Lore: some control signal gets weaker. May be a calculation taking both HQ and alliance HQ distances into account.
This effectively puts a limit on territory owned, unless a disproportionate amount of effort is put to defend.
Possibly also introduce penalties if surrounding territories are too peaceful.
The goal is to give advantage to smaller corps/alliances to grow up to a certain size.
Well, I hate to piss on your parade, but the problem with that is that you can just put your structures into various holding corps to ensure that none of your structures are ever too far away from an HQ.
Anyway, I fully support mechanics that incentivize smart play over n+1 strategies, but all of the ideas I’ve heard so far have workarounds.
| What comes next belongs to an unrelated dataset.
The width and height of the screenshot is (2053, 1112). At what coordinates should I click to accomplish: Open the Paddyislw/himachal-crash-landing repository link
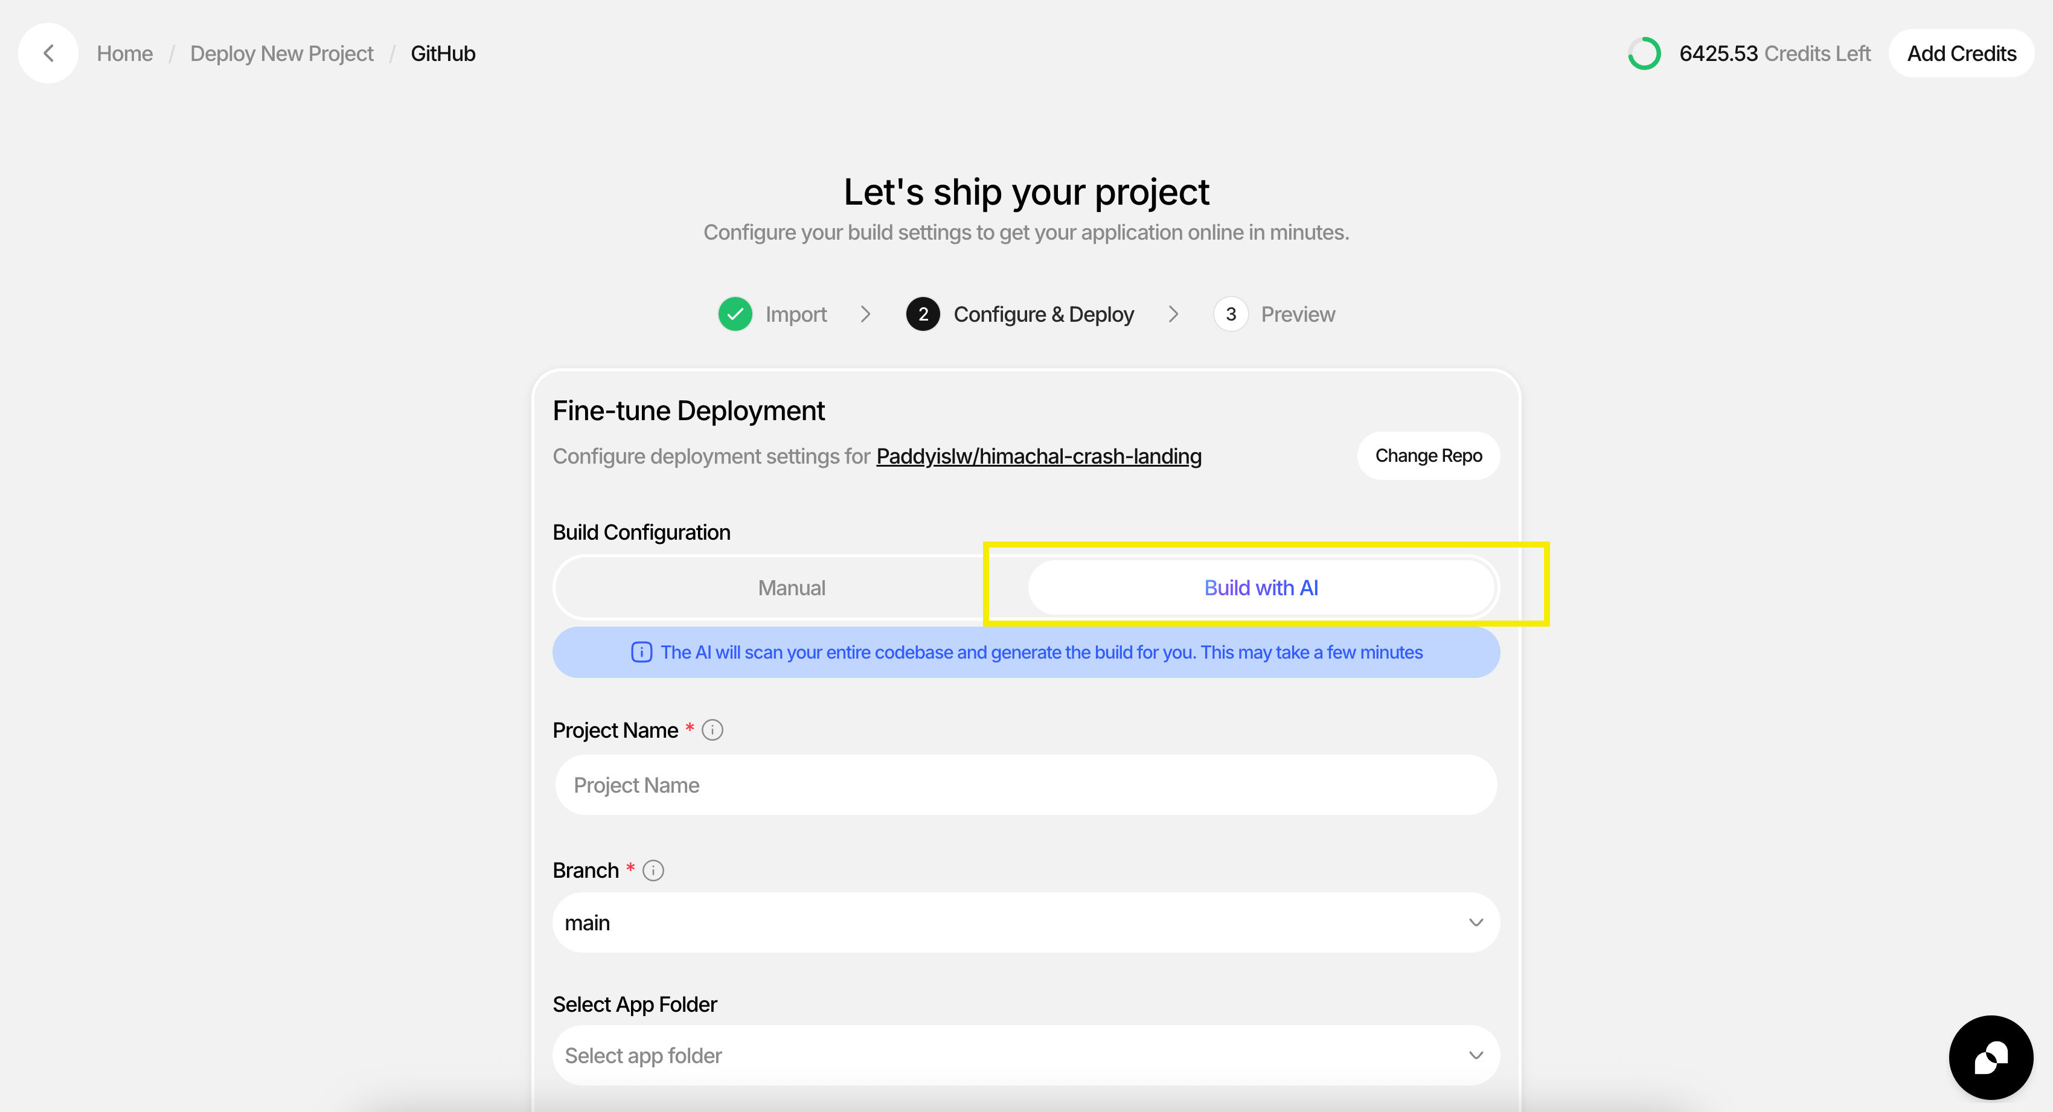[x=1038, y=456]
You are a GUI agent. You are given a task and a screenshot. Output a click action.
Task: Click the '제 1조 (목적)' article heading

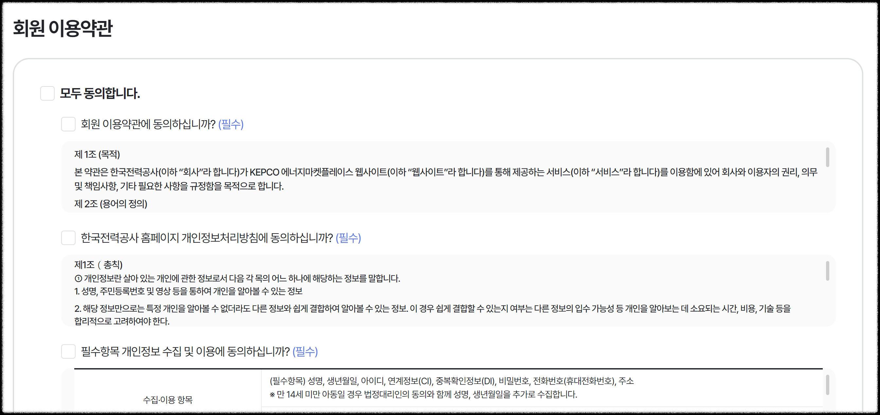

So, I’m not sure what such mechanics would actually be.
That’s where the second part comes in about penalizing peaceful territories too.
It’s just to spur some thinking, naturally the actual solution has to be more intricate.
That is neither lore nor realistic. It’s the complete and total opposite of realistic. Structures are standalone and 100% independent of each other. There is no reason to introduced via lore or gameplay some kind of centralization or signal control. This would also fall apart instantly by virtue of the ability to field shell corps outside of alliances that give perms to alliances + coalitions + all other blues, thereby eliminating the whole signal issue. All you need is an Alpha account is house a corp to pose 100% full strength at any given point. So it’s not practical, nor desirable, and is 100% exploitable.
There is literally no mechanism (nor justifiable lore reason) by which such a thing could be evaluated or enforced. In LS/NS, wardecs aren’t exactly a thing to a tenth of the extent that they are in HS - so how exactly are you going to measure peacefulness in a way that is sensible?
Your proposal does not do anything to make it easier for small groups to grow. The POSes fielded by a small group are just as flimsy after the change and will fall down just as quickly and violently.
There are simpler solutions that more directly address these concerns without bulldozing other forms of player interactions in undesirable fashions.